Records provided:

#####

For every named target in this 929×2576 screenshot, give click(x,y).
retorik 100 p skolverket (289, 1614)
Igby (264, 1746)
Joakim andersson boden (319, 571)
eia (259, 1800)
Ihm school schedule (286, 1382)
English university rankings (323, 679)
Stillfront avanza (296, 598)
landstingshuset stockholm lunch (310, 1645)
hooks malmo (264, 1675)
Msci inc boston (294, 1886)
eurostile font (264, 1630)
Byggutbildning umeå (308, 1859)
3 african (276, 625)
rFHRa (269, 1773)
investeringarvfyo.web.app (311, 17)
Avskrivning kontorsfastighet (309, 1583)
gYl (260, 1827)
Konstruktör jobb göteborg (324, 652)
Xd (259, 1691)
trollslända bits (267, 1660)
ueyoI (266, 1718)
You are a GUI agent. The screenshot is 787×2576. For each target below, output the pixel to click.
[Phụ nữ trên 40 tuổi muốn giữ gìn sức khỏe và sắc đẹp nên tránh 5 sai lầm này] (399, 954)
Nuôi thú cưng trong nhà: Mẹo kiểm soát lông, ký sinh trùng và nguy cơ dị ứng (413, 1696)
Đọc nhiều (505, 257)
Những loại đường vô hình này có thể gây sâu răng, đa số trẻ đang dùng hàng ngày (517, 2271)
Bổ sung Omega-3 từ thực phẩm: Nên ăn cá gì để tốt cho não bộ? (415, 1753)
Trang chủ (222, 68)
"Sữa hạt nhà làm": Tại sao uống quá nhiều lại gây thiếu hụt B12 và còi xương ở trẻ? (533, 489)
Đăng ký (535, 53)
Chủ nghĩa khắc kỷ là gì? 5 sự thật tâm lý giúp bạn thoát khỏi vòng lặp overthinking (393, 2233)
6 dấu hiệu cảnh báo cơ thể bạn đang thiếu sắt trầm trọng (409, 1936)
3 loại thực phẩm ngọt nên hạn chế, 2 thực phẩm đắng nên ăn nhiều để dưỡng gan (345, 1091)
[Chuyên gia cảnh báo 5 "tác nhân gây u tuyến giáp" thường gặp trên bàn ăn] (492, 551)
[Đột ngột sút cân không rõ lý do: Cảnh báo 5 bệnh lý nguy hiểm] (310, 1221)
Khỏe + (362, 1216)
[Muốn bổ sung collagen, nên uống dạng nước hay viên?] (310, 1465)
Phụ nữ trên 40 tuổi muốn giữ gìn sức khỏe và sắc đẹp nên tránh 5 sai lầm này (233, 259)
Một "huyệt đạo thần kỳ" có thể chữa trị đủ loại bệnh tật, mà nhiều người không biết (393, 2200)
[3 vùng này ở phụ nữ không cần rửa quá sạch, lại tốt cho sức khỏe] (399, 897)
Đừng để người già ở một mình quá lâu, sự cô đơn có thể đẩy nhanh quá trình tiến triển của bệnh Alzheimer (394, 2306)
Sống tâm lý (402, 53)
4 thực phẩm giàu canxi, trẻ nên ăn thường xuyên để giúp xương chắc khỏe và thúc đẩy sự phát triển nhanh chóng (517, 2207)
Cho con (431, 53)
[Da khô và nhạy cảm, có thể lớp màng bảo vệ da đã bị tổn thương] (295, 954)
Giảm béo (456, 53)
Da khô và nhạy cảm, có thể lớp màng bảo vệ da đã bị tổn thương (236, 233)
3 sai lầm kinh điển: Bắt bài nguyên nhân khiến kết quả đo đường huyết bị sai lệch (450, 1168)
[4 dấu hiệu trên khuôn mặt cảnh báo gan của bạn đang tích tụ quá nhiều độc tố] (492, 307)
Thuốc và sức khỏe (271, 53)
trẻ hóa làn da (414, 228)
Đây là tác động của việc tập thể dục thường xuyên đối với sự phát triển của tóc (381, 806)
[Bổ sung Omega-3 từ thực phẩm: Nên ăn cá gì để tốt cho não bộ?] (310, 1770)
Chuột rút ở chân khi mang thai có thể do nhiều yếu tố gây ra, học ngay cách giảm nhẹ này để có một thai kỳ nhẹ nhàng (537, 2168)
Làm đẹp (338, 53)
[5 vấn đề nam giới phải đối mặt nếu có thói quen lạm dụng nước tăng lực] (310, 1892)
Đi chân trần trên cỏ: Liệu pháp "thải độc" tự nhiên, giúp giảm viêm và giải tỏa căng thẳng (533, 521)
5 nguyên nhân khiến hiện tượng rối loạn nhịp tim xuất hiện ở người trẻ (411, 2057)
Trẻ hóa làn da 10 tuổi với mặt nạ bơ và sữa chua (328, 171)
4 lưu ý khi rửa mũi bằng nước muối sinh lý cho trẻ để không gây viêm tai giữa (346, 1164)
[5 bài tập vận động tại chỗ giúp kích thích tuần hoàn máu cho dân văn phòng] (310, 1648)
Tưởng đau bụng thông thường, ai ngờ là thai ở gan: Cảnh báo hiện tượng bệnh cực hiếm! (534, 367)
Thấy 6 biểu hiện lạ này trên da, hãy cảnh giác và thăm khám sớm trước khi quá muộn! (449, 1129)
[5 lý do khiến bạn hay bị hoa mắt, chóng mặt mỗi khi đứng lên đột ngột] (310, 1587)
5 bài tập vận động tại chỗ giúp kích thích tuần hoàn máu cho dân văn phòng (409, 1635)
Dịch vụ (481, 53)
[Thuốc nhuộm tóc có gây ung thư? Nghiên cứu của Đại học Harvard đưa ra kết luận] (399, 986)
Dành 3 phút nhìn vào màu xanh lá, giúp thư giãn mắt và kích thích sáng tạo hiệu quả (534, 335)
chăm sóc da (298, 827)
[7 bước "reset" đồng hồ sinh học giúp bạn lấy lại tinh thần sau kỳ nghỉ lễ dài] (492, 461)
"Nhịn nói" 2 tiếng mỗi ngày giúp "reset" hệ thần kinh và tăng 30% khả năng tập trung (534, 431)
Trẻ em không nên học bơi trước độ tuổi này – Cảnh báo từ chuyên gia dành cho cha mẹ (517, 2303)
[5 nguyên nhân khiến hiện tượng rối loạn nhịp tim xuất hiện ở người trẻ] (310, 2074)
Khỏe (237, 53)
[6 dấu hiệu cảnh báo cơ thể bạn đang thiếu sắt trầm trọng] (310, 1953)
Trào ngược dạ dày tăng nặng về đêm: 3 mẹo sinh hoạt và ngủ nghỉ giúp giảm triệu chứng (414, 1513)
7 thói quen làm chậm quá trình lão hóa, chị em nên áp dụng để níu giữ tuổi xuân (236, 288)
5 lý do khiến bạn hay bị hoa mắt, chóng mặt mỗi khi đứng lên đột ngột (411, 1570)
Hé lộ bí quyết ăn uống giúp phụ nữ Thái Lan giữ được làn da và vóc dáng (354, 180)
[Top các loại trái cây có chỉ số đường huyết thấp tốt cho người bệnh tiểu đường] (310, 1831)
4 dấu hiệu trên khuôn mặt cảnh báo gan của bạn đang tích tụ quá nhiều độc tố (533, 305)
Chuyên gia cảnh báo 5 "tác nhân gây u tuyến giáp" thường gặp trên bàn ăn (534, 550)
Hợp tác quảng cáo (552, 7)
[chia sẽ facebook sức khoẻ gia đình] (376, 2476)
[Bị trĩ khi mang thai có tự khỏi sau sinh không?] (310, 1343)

#####

Activity: Once you have found every line above holding the word "quen", copy those lines.

Exercise output:
[5 vấn đề nam giới phải đối mặt nếu có thói quen lạm dụng nước tăng lực] (310, 1892)
7 thói quen làm chậm quá trình lão hóa, chị em nên áp dụng để níu giữ tuổi xuân (236, 288)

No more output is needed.